The one ordinance designed to allow for more affordable units that will apparently continue unscathed is called Affordability Unlocked. The city had previously argued that the plaintiffs were too late in challenging that ordinance, which was adopted in 2019.

Doug Becker, attorney for the plaintiffs, said he and lawyers for the city are working to reach an agreement on the final wording of the order from Judge Jessica Mangrum. Becker said they will have until Friday to submit their proposed order, which will include the city paying the plaintiffs’ attorneys fees and possibly sanctions. Becker added, “I’m putting in the order that Council should rescind the ordinances they passed.”

A spokesperson for the city released the following statement: “We appreciate the Court’s time and attention to this issue. The Court made a preliminary ruling in the Plaintiffs’ favor related to three of the ordinances. … The parties are working to seek clarity on what process changes will be needed in the future.”

In 2022, the city lost an appeal over its attempt to rewrite the Land Development Code.

Marc Duchen, a spokesman for the plaintiffs, said Monday, “The only thing that we ever asked the city to do is to follow the law.” He claimed that the city has been trying to hide the changes it is making to the city’s development regulations: “Trying to hide it is only going to lead to more conflict.”

Mary Ingle, one of the plaintiffs and a former president of the Austin Neighborhoods Council, is concentrating on new regulations City Council was trying to pass before the end of the year. Those include allowing three homes on each lot zoned Single Family (SF-1 and SF-2) or Family Residence (SF-3); removing regulations about accessory apartments and guesthouses; and limiting applicability of McMansion standards to lots with just one home. The proposal would also allow tiny homes of up to 400 square feet.

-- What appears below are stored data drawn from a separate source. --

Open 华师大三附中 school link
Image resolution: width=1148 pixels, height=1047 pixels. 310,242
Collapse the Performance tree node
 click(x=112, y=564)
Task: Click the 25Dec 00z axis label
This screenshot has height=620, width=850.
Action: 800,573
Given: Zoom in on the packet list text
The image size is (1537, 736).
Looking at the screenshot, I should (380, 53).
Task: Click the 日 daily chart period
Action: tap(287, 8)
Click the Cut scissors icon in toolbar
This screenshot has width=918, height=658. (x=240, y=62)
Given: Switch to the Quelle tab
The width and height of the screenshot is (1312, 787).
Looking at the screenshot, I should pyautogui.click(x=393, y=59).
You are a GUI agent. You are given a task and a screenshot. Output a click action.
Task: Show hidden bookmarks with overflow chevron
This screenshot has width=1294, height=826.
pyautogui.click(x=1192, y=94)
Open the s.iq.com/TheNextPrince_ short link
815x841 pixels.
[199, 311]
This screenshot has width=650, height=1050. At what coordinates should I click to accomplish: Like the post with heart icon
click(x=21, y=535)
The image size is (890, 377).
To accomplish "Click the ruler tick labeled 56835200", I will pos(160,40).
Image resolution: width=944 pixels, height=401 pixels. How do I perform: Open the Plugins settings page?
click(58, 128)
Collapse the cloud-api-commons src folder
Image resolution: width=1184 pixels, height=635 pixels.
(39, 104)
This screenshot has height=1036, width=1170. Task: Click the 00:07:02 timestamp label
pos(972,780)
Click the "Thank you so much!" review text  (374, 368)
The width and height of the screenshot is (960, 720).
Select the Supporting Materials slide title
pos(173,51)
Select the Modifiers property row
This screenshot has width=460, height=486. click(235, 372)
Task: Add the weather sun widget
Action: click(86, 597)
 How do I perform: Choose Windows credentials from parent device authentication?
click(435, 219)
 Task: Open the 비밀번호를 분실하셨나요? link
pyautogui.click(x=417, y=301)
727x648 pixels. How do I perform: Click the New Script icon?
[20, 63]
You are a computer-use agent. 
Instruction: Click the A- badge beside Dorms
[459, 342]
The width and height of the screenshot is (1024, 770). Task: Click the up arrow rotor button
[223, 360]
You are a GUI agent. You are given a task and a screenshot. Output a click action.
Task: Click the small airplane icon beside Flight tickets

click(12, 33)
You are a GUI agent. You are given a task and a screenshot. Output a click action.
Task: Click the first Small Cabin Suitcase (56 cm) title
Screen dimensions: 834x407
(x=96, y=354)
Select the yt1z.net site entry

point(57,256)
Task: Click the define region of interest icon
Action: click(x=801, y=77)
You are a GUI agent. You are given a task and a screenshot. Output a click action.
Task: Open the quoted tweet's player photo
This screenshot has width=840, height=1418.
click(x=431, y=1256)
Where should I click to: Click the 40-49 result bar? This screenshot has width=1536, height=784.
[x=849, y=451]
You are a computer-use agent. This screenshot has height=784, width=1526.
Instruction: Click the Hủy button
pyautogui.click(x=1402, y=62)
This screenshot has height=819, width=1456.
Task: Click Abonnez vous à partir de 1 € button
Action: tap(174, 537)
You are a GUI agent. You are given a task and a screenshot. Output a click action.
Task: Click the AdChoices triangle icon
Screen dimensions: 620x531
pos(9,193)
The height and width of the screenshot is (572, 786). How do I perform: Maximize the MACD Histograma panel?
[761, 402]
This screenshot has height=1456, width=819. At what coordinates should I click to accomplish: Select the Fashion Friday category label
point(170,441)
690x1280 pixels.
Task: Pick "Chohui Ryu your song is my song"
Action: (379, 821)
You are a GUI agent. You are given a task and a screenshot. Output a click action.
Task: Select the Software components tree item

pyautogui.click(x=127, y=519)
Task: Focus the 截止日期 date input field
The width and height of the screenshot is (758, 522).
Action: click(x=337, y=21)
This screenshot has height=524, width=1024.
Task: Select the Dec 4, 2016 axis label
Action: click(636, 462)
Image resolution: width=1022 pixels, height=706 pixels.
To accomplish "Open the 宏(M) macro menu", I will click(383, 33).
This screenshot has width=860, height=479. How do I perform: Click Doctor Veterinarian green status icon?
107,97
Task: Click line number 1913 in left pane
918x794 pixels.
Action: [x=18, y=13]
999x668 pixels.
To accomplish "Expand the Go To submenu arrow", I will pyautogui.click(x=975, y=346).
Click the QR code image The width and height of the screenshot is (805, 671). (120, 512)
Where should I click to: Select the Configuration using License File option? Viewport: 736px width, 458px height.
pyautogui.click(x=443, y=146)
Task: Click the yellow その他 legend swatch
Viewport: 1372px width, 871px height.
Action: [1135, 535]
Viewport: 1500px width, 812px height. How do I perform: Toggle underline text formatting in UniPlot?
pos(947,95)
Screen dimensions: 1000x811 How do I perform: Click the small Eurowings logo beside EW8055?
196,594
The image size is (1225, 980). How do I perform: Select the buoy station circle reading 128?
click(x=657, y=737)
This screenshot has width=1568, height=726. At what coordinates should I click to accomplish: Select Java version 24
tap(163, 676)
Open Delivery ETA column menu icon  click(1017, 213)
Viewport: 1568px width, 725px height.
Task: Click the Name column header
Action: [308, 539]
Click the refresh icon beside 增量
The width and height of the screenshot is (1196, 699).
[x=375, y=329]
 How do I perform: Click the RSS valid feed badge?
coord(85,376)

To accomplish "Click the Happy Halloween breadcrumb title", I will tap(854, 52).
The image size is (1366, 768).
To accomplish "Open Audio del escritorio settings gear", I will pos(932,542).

Ingle, a staunch opponent of the regulations being overturned by the court, is also concerned about the impact the proposed rules, known as HOME, or Home Options for Middle-Income Empowerment, would have on single-family neighborhoods. She said she was working to alert people and get them out to speak at tonight’s Planning Commission hearing on those regulations.

The commission and City Council have already held a joint hearing, and Council is scheduled to have another hearing on Dec. 7 before voting on the changes. It seems likely, however, that someone will challenge these new rules as well, regardless of the number of hearings.